### Aim of the task
In the records below, find the line with "Task: Open the" and repeat it and every line after it, exactly, without any pictures.
START Provided entries
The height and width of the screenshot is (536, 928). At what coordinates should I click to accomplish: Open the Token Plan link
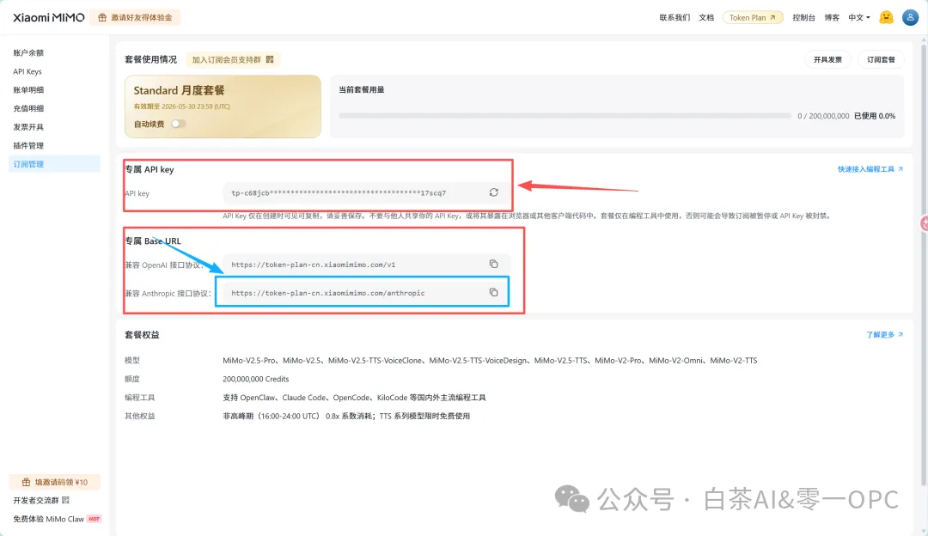click(753, 18)
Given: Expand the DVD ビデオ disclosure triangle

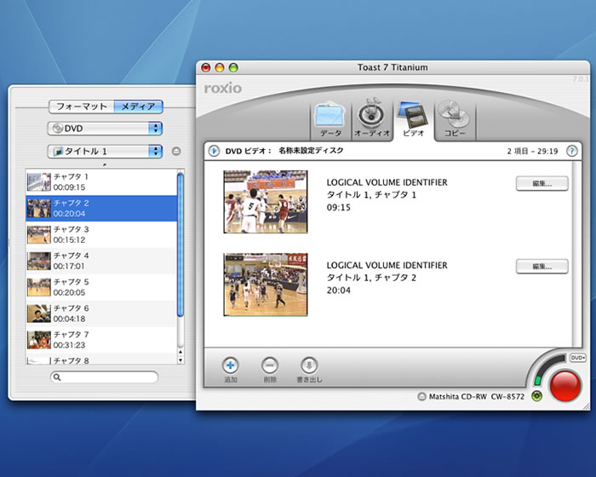Looking at the screenshot, I should (x=214, y=151).
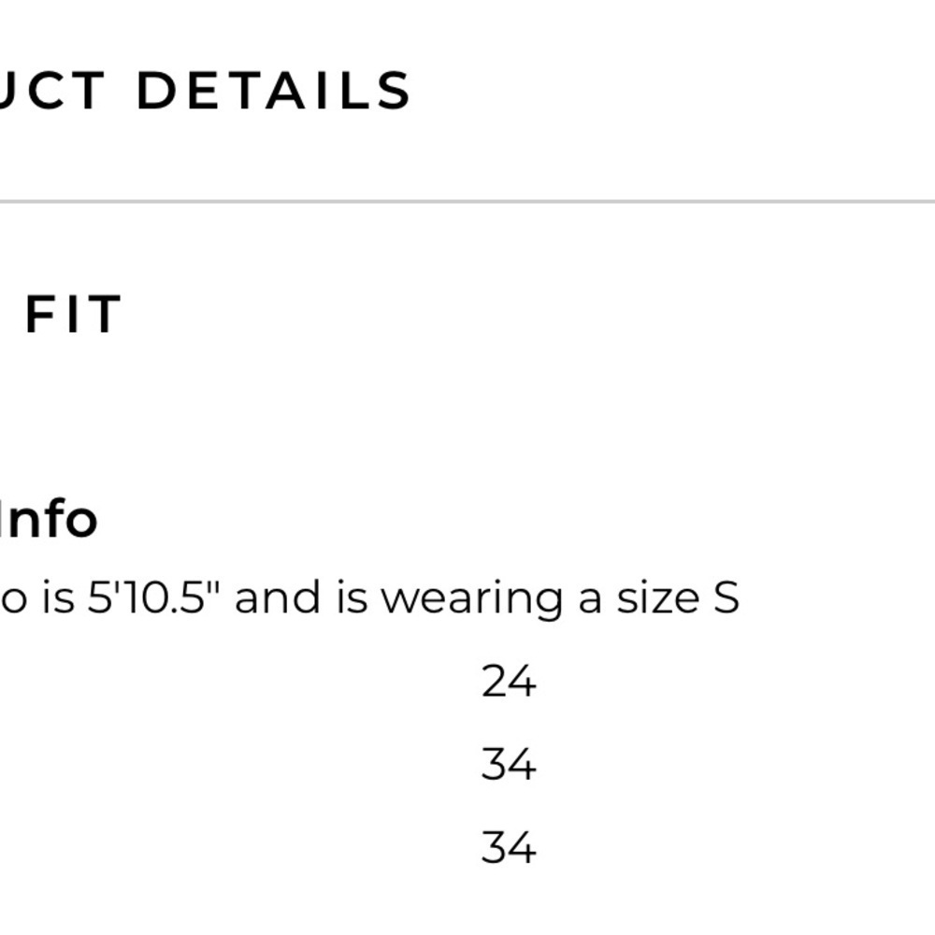Screen dimensions: 935x935
Task: Expand the FIT accordion section
Action: (x=73, y=313)
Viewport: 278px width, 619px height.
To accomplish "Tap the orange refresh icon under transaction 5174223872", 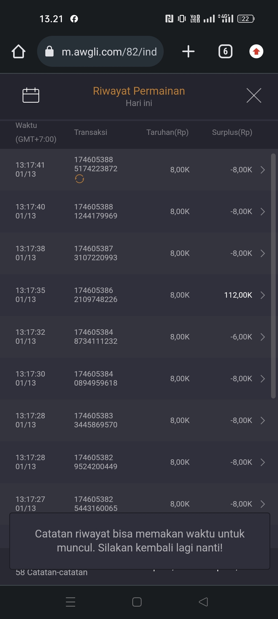I will coord(79,179).
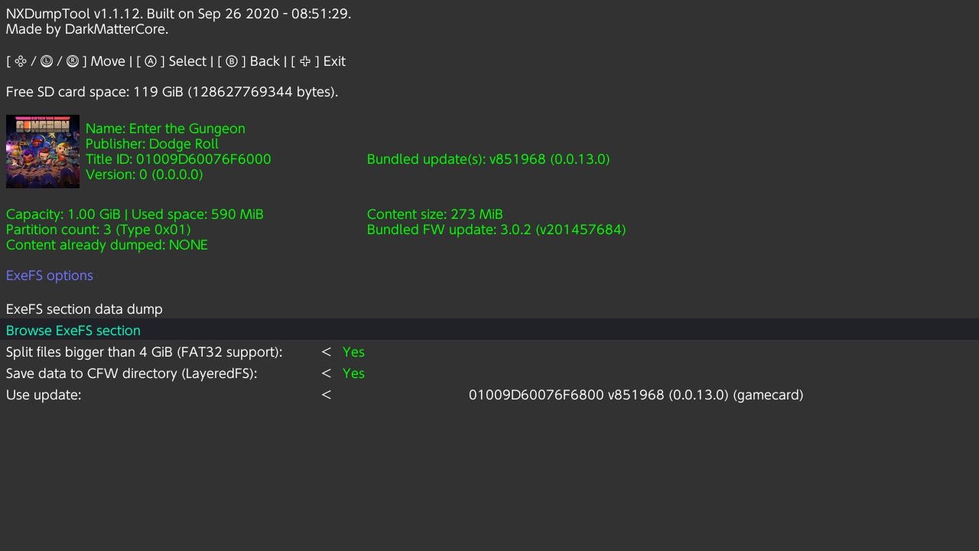979x551 pixels.
Task: Click the B button icon for Back
Action: [232, 61]
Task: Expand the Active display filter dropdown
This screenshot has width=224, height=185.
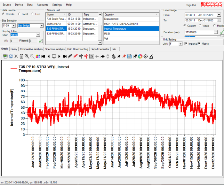Action: (38, 35)
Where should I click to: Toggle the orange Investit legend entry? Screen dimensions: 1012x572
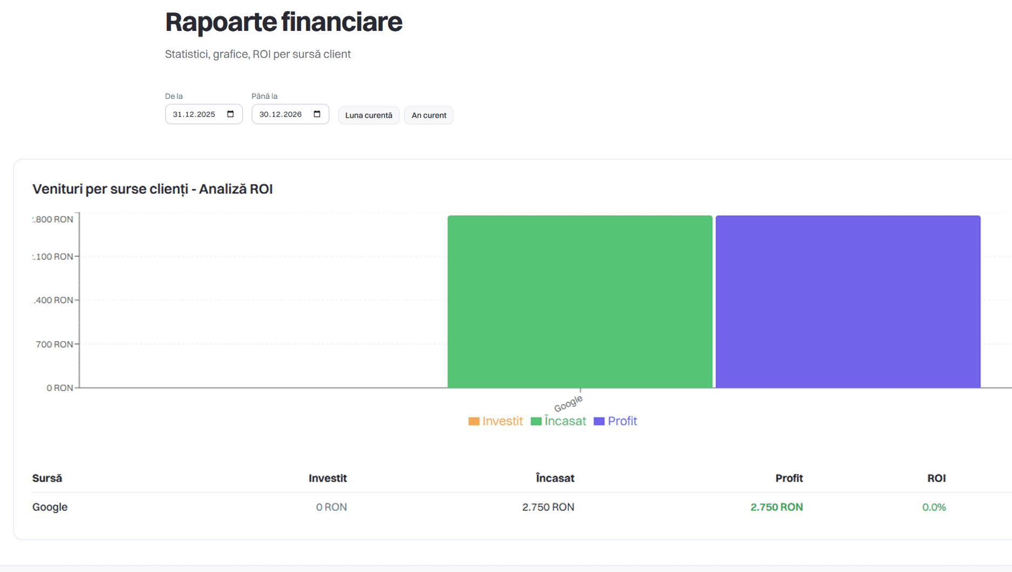pos(495,421)
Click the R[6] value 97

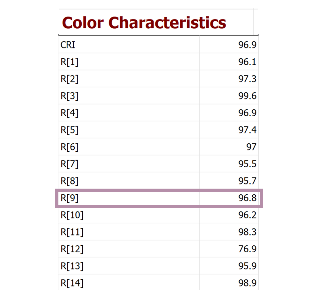[251, 147]
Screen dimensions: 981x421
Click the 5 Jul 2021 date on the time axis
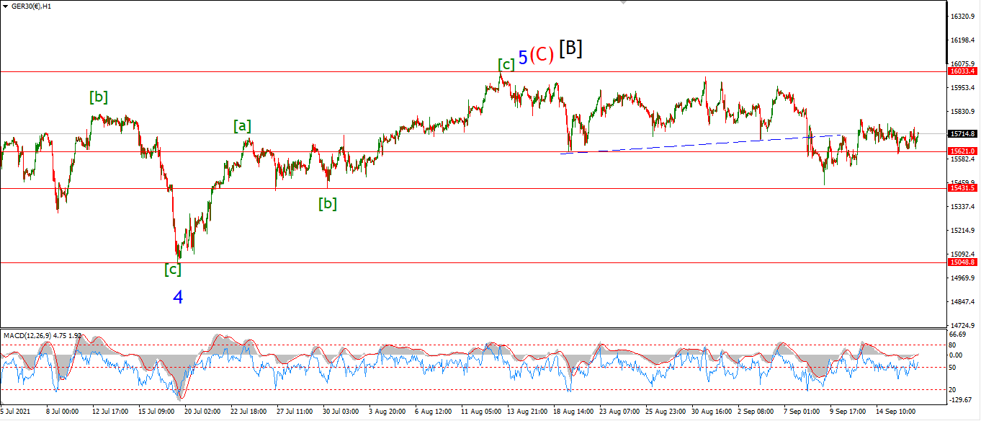coord(17,412)
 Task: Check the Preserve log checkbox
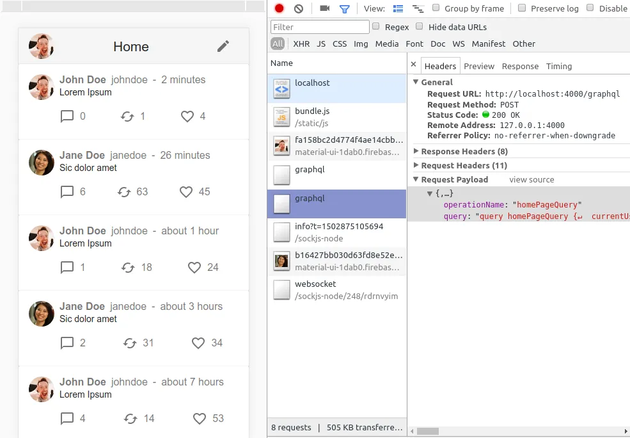(x=522, y=8)
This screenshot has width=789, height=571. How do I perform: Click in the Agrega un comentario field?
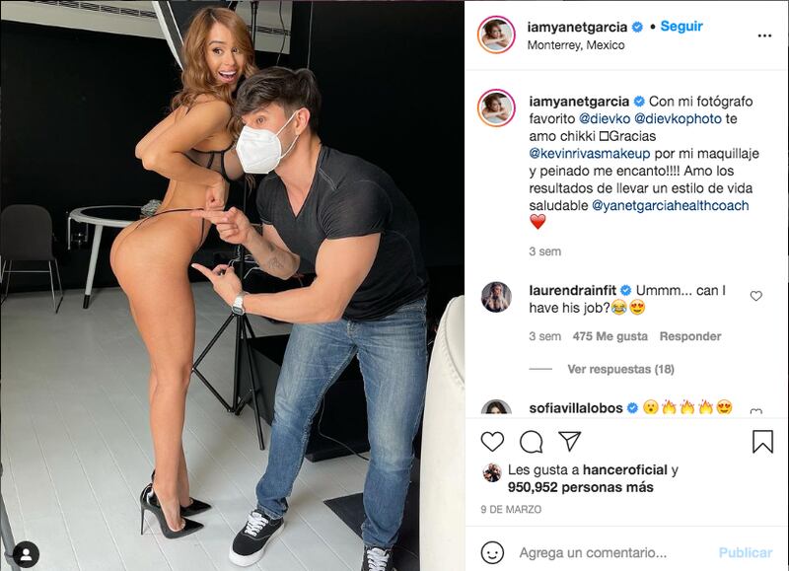[x=593, y=553]
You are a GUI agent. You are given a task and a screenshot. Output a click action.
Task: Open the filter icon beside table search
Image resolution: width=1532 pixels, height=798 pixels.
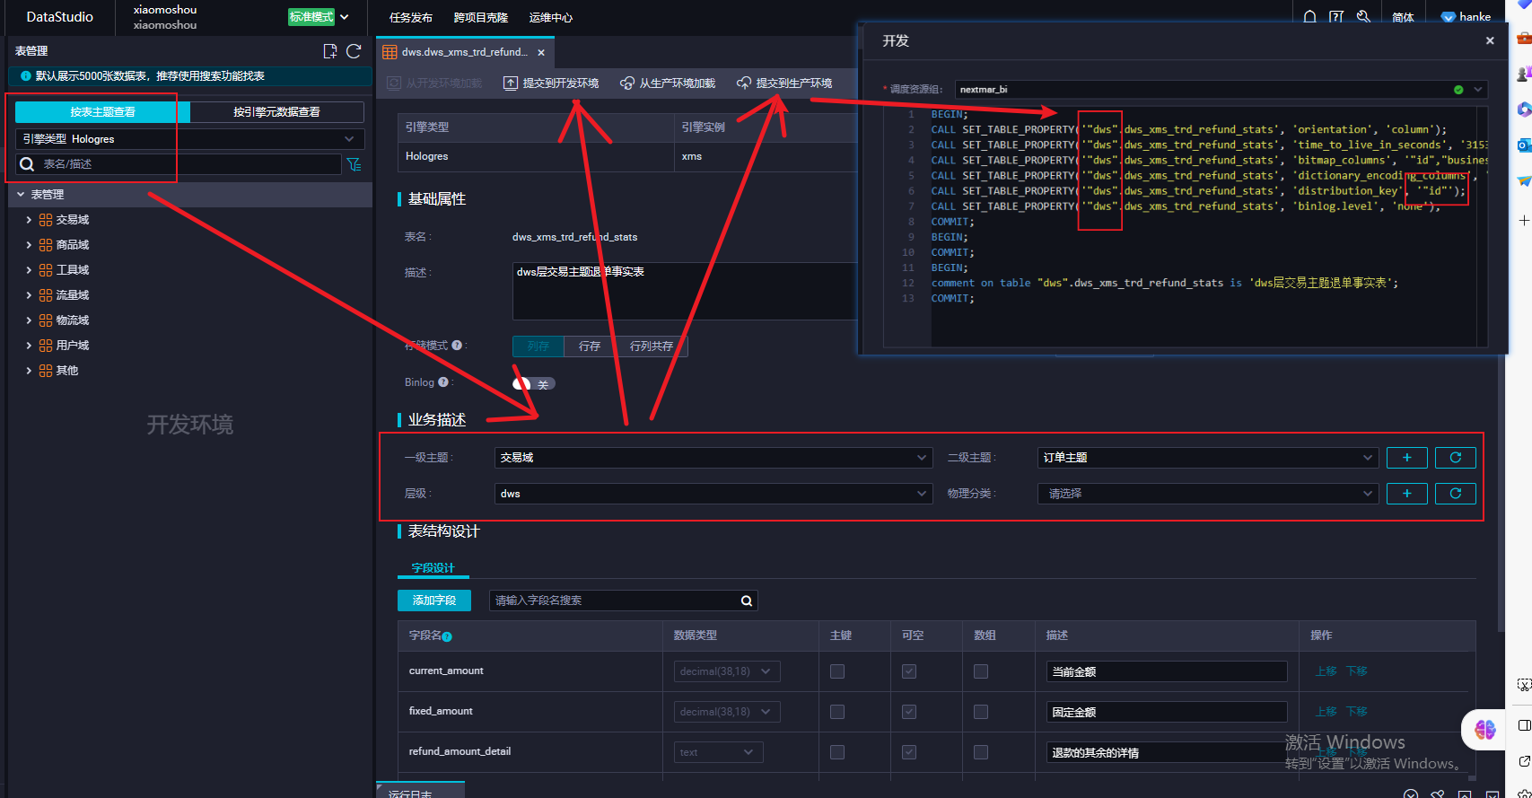tap(355, 164)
END Provided entries
### Written answer
Task: Open the filter icon beside table search
Image resolution: width=1532 pixels, height=798 pixels.
tap(355, 164)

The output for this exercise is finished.